Die ersten beiden Schritte dieses Verlaufs sind nach Hegel eine Leistung des Verstandes, hier wird (abstrakt) identifiziert (in der Verabsolutierung entsteht Dogmatismus) und Unterschiede bzw. Gegensätze konstatiert (in der Verabsolutierung entsteht Skeptizismus) – es kommt aber darauf an, den Gegenstand als sich – gerade durch die Widersprüche – bewegende Einheit seiner widersprüchlichen Momente zu begreifen; dies ist eine Leistung der Vernunft (in einer „Rationalitäts“-Kritik, die die Beschränktheit der verstandesmäßigen Praxis berechtigt angreift, kommt es darauf an, „den Verstand zur Vernunft zu bringen“). Da nach dieser dialektischen Konzeption die Welt bzw. Gegenstände aus ihr stets Einheiten von Widersprüchen sind, ist jedes Absehen von dieser Widersprüchlichkeit eine Abstraktion. Eine in sich mannigfaltig und widersprüchlich gegliederte Einheit ist deshalb konkret (lat. concretus: zusammengewachsen), während alle vorherigen Betrachtungsweisen, die diese Konkretheit noch nicht erreichen (wie die Erkenntnis der Identität im ersten Schritt und die Feststellung der Unterschiede im zweiten Schritt) demgegenüber noch abstrakt sind. Die dialektische Entwicklung vollzieht sich deshalb auf dem Weg „vom Abstrakten zum Konkreten“, was auch bei Hegel nie so gemeint war, dass die wirklichen Dinge und die Welt historisch aus Gedachtem oder Denkendem hervorgegangen wären.
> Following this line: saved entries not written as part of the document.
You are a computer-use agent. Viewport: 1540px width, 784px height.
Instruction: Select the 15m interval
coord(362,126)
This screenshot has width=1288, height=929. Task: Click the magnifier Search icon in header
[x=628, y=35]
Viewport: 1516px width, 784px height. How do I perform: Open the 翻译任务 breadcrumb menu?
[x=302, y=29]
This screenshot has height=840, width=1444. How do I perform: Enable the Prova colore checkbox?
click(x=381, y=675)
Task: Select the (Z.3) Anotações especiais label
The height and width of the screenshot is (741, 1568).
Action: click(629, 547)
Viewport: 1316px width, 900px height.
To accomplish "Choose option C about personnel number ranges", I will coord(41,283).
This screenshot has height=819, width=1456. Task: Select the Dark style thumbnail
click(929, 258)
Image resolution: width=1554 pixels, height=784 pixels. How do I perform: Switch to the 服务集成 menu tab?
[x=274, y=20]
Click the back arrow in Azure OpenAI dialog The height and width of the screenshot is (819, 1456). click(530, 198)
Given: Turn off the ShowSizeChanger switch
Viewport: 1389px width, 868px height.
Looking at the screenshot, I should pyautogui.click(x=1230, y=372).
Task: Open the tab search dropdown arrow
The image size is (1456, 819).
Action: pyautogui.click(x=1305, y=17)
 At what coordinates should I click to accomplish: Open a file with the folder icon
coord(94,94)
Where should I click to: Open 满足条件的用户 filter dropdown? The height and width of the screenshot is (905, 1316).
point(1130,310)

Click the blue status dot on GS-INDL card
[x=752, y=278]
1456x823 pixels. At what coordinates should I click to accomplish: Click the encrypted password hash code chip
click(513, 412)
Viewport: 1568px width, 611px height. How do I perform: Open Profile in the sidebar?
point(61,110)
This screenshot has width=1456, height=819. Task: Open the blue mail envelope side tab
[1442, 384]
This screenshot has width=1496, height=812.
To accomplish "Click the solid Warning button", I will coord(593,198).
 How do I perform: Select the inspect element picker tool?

Bis dahin die allgemeine Bestimmung einer Dialektik, die mehr ist als nur „Wechselwirkungsdenken“ oder ein „Flüssigmachen von festen Kategorien“. Von manchen wird sie als zu „hegelianisierend“ kritisiert werden, jedoch war für mich diese umfassende Bestimmung, seit ich sie kenne, häufig sehr fruchtbar.

Ein „Bedienungshinweis“ mag aber vielleicht doch angebracht sein:
Diese Abfolge von aufeinanderfolgenden Schritten darf nicht schematisiert zum Dogma gemacht werden. Ihre Abfolge begründet sich nie mit der Anwendung eines Schemas, sondern mit der „inneren Logik der Sache“. Es gibt auch Gegebenheiten, die solch eine „innere Logik“ nicht haben und ob die Weltgeschichte dazu gehört, ist eine vielleicht noch offene Frage…


Eben habe ich noch drei nette Videos zur Erklärung von Aspekten der Hegelschen Philosophie gefunden. Der Referent war übrigens mit mir in gleichzeitig in derselben Schule Landwirtschaftslehrling (mit Abitur).

Hier wird die Hegelsche Philosophie relativ adäquat (wenn auch vereinfacht) erklärt – meine obige Darstellung ist schon eine Einengung auf die Brauchbarkeit, die ich dem Ganzen auch ohne „Gott“ zuschreibe.

Auf jeden Fall finden wir hier auch wieder die drei Schritte:

  1. abstrakte Identität – ist aber nicht wirklich, sondern „nur“ möglich
  2. Verwirklichung im „Auseinanderlegen“
  3. Das Wirkliche findet sich wieder als begriffene, mit sich identische Allgemeinheit ihrer Besonderheiten.